A thermosensitive recording method for producing a colour image on a recording sheet comprises heat-treating. compounds A and B constituting a colouring matter to result in sublimation or evaporation, bringing these two compounds into contact with each other on a recording sheet, and producing a colour image on the recording sheet. Compound A can be a free radical forming compound and compound B can be an aromatic amine.

Description

  • This invention relates to a thermosensitive recording method and is concerned with a method of producing a color image on a recording sheet by a sublimation or evaporation process involving the heat-treatment of components constituting a coloring matter.
  • A conventional thermosensitive recording method, using sublimable dispersed dyes or dye precursors to be colored in contact with cationic dyes or acids, is disclosed in Japanese Laid Open Patent Publication 58-220788 (220788/1983), wherein these dyes are directly sublimed or evaporated on a recording sheet by a heat-treatment thereof to form a color image on the recording sheet. However, since each of these dyes has a very large molecular weight, the heat-treatment thereof requires a great amount of energy to the extent of as much as 0.2 W/a dot at the head portion of a thermosensitive recorder, making it difficult to produce a small-scale thermosensitive recorder and requiring an extended recording time.

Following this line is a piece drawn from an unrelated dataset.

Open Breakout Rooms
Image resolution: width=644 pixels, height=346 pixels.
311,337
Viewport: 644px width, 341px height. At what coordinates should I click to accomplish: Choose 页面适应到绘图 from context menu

  • In accordance with the present invention, a thermosensitive recording method in which a color image is produced on a recording sheet comprises heat-treating a first compound (A) and a second compound (B) which together constitute a coloring matter, to result in sublimation or evaporation, bringing compounds A and B into contact with each other on a recording sheet, and producing the required color image on the recording sheet.
  • The compound A is preferably a compound capable of forming free radicals.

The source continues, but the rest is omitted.